Retargets the LAFAN1 motion capture set from the Unitree G1 to the Berkeley Lite humanoid. One clip becomes one layered Rerun motion in Berkeley-Humanoids/Lite-LAFAN1-Dataset, which you can open in a browser.

Use

uv sync
uv run scripts/download_lafan.py         # G1 clips -> .cache/
uv run scripts/retarget.py --workers -1  # every clip, every core
uv run rerun dataset/*/lafan1_walk1_subject1.rrd dataset/blueprints/lite_pro.rbl
uv run scripts/publish.py --clear        # upload to the Hub

To write to the Hub, run hf auth login or set HF_TOKEN.

Script What it does
download_lafan.py Downloads the G1 clips of LAFAN1 into .cache/lafan1_g1/.
retarget.py Retargets each clip and writes its two layers under dataset/.
store.py Defines the file format.
publish.py Fills the motion index of DATASET_CARD.md, then uploads both to the Hub.
common.py The joint table, the model loaders, the CSV reader, and forward kinematics.

retarget.py takes --clip <regex>, --no-ik, --ik-iters N, --workers N, and --validate-only, which prints the end-effector error table and writes nothing. publish.py takes --dry-run, --repo-id <id>, and --clear, which deletes every file in the Hub repo that this store does not replace.

How a clip is retargeted

The source is 30 Hz and a motion is written at 50 Hz, the control rate of the training environment. retarget.py resamples the source before it does anything else, so the IK solves every frame that reaches the file, and the body poses stay the exact kinematics of the joints beside them.

  1. Direct remap. lite_q = sign * g1_q + offset, from the table in common.G1_TO_LITE. A constant shift of the pelvis height puts the feet of Lite on the ground.
  2. IK refinement. Per-frame mink IK moves the result toward the pelvis-local pose of both feet and both hands of the G1, position and orientation. A per-DOF posture cost holds the solution near step 1, so the step adjusts the pose and does not rearrange it.

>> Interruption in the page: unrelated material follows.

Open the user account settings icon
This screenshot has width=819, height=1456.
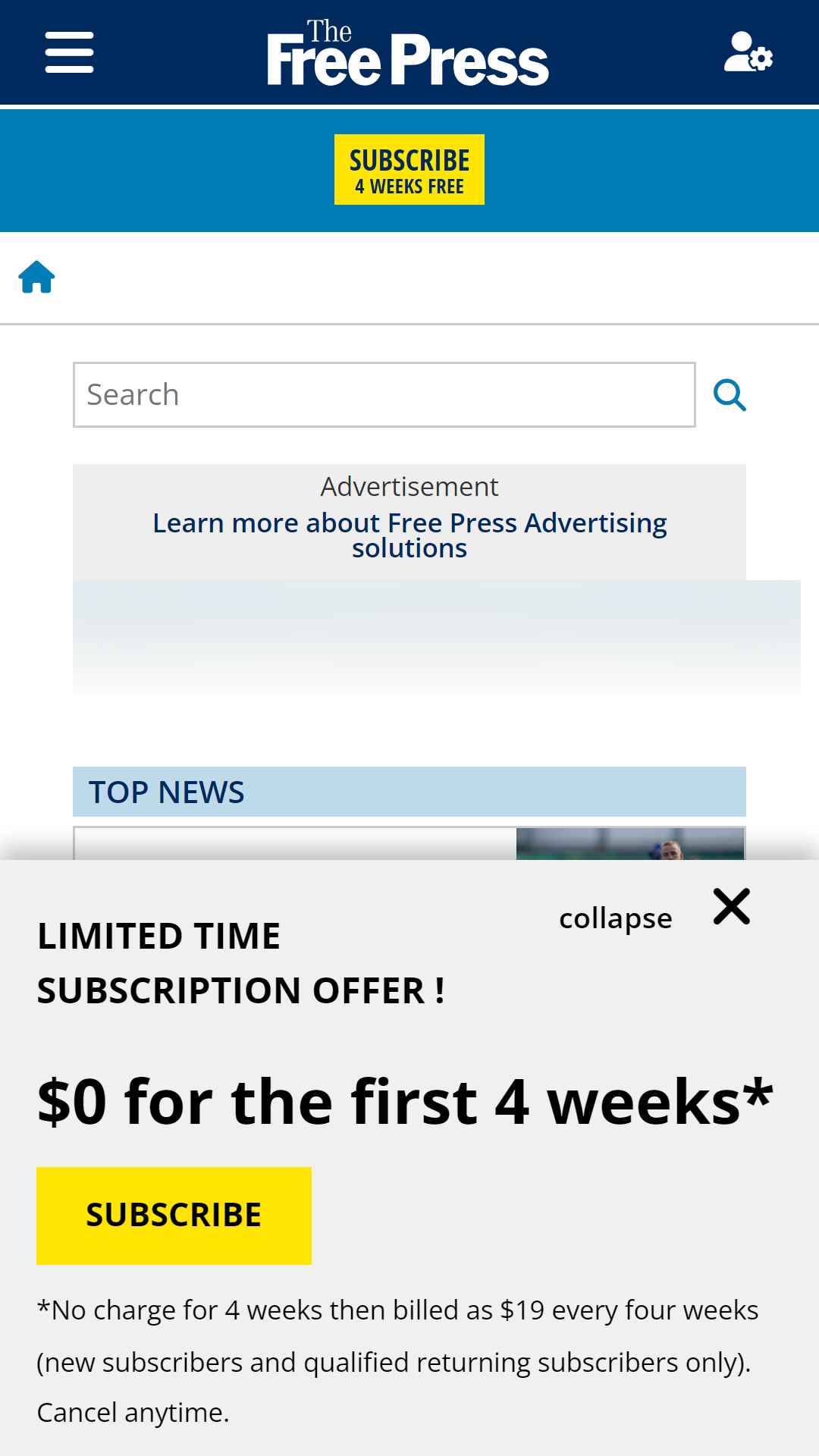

The IK solves against the Lite Pro MJCF of robot-assets, and the robot layer draws the URDF of the same package. A new asset version therefore gives new motions, and retarget.py prints the pelvis shift it measured so that such a change is visible.

The file format

store.py writes dataset/ as one directory per layer: base/ for the source clip as published at 30 Hz, lite_pro/ for the 50 Hz retarget, and blueprints/ for the viewer layout. DATASET_CARD.md documents that store, and store.py documents every entity path.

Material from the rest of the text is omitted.